> _Exercise directions_
Reproduce the entries from the start through the line containing "point(493,410)", swapping "Switch to" for "Go to" and leaving everything else unchanged.

> _Task material_
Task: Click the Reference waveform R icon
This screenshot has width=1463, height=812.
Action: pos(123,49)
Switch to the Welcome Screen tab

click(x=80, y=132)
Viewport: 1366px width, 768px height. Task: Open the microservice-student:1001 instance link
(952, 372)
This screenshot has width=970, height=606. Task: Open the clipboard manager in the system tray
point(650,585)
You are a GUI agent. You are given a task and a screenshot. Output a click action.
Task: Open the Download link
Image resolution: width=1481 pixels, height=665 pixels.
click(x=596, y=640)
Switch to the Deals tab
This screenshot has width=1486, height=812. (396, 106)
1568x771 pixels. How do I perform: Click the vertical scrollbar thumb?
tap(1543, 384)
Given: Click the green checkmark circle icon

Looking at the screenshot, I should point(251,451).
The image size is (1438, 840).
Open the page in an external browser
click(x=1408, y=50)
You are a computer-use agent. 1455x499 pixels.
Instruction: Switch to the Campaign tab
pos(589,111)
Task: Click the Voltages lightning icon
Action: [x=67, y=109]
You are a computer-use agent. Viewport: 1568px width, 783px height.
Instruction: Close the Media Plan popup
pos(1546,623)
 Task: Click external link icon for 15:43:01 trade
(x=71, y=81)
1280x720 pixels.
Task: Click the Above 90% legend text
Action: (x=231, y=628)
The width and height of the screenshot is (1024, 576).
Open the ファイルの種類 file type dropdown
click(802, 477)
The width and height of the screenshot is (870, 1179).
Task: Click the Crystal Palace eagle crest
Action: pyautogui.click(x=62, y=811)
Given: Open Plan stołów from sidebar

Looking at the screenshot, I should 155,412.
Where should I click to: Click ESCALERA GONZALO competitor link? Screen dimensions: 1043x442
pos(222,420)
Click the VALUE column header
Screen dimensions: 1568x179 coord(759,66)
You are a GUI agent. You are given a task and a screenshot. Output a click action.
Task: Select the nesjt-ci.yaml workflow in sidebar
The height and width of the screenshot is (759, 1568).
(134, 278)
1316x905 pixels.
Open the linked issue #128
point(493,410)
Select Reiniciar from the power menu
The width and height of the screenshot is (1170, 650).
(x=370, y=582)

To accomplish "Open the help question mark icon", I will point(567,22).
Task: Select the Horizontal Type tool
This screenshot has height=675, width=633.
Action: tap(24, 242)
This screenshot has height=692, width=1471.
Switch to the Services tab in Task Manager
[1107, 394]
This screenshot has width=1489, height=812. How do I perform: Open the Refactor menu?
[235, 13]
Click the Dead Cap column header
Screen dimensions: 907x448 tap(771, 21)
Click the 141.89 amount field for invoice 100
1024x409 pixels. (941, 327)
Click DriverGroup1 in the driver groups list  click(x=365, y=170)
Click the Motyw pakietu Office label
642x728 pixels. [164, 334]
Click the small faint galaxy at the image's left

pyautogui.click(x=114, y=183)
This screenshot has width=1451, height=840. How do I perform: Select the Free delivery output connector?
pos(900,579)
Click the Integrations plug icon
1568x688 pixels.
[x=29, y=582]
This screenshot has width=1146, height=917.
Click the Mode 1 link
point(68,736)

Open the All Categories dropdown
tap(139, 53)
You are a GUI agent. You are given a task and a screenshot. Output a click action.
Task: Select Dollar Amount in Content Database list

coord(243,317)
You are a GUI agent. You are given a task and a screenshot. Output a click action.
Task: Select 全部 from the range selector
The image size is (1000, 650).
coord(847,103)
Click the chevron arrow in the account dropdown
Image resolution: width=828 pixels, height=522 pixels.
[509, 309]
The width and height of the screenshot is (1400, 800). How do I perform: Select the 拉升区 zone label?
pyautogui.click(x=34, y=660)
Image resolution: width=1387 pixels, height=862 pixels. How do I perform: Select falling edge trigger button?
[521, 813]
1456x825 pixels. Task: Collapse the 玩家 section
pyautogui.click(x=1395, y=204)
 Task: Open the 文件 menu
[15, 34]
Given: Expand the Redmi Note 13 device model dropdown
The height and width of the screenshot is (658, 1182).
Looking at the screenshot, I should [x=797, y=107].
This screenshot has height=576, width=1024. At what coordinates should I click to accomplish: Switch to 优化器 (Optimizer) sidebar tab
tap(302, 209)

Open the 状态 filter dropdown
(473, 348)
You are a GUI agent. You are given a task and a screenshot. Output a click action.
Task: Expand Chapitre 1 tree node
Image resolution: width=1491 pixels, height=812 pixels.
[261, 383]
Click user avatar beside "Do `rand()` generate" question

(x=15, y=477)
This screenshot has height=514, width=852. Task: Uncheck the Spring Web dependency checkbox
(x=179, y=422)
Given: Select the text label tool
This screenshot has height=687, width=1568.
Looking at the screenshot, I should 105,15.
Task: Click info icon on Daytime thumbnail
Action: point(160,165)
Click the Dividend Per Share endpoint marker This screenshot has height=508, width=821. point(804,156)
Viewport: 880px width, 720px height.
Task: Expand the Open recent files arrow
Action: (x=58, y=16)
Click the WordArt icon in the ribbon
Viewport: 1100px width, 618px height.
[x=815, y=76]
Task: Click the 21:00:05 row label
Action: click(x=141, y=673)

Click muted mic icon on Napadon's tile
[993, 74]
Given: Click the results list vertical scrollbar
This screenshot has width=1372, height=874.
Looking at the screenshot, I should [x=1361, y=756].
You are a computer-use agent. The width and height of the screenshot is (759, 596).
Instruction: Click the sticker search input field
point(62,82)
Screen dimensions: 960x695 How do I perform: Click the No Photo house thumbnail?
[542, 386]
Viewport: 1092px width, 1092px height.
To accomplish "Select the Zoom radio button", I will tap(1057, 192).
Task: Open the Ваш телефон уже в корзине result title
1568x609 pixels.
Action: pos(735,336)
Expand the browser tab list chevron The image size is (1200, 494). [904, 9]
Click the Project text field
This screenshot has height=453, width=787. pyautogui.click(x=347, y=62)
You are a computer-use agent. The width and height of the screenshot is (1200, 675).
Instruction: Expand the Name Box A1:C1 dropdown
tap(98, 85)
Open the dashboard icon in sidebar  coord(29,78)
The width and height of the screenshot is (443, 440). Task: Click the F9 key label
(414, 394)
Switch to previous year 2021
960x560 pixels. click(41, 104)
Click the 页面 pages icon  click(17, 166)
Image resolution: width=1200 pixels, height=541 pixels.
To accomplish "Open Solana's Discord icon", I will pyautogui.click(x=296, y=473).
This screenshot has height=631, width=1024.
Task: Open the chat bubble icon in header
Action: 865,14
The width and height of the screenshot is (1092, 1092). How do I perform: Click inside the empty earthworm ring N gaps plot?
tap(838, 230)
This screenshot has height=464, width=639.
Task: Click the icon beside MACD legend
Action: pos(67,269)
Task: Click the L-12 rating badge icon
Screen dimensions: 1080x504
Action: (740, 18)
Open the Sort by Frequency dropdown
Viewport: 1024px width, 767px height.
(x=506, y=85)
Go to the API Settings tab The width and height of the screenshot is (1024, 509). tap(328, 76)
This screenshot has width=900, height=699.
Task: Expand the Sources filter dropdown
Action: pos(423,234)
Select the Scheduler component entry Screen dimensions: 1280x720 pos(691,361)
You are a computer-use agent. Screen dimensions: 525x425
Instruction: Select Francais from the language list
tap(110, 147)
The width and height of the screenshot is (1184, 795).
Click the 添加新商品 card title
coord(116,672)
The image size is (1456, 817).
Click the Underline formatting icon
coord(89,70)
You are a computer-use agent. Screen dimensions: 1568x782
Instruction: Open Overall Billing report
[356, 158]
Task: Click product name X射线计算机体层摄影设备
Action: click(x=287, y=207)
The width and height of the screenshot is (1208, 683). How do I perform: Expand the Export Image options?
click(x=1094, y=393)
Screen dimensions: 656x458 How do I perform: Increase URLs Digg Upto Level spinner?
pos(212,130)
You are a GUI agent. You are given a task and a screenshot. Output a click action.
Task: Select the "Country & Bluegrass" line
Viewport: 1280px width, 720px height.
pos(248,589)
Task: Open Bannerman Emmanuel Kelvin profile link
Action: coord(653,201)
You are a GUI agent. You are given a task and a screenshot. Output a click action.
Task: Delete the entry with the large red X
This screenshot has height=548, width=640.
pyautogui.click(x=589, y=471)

> _Response to this exercise_
Task: Click the Reference waveform R icon
This screenshot has width=1463, height=812.
Action: pos(123,49)
Go to the Welcome Screen tab

click(x=80, y=132)
Viewport: 1366px width, 768px height. Task: Open the microservice-student:1001 instance link
(952, 372)
This screenshot has width=970, height=606. Task: Open the clipboard manager in the system tray
point(650,585)
You are a GUI agent. You are given a task and a screenshot. Output a click action.
Task: Open the Download link
Image resolution: width=1481 pixels, height=665 pixels.
click(x=596, y=640)
Go to the Deals tab
This screenshot has width=1486, height=812. (396, 106)
1568x771 pixels. How do I perform: Click the vertical scrollbar thumb?
tap(1543, 384)
Given: Click the green checkmark circle icon

Looking at the screenshot, I should point(251,451).
The image size is (1438, 840).
Open the page in an external browser
click(x=1408, y=50)
You are a computer-use agent. 1455x499 pixels.
Instruction: Go to the Campaign tab
pos(589,111)
Task: Click the Voltages lightning icon
Action: [x=67, y=109]
You are a computer-use agent. Viewport: 1568px width, 783px height.
Instruction: Close the Media Plan popup
pos(1546,623)
 Task: Click external link icon for 15:43:01 trade
(x=71, y=81)
1280x720 pixels.
Task: Click the Above 90% legend text
Action: (x=231, y=628)
The width and height of the screenshot is (1024, 576).
Open the ファイルの種類 file type dropdown
click(802, 477)
The width and height of the screenshot is (870, 1179).
Task: Click the Crystal Palace eagle crest
Action: pyautogui.click(x=62, y=811)
Given: Open Plan stołów from sidebar

Looking at the screenshot, I should 155,412.
Where should I click to: Click ESCALERA GONZALO competitor link? Screen dimensions: 1043x442
pos(222,420)
Click the VALUE column header
Screen dimensions: 1568x179 coord(759,66)
You are a GUI agent. You are given a task and a screenshot. Output a click action.
Task: Select the nesjt-ci.yaml workflow in sidebar
The height and width of the screenshot is (759, 1568).
(134, 278)
1316x905 pixels.
Open the linked issue #128
point(493,410)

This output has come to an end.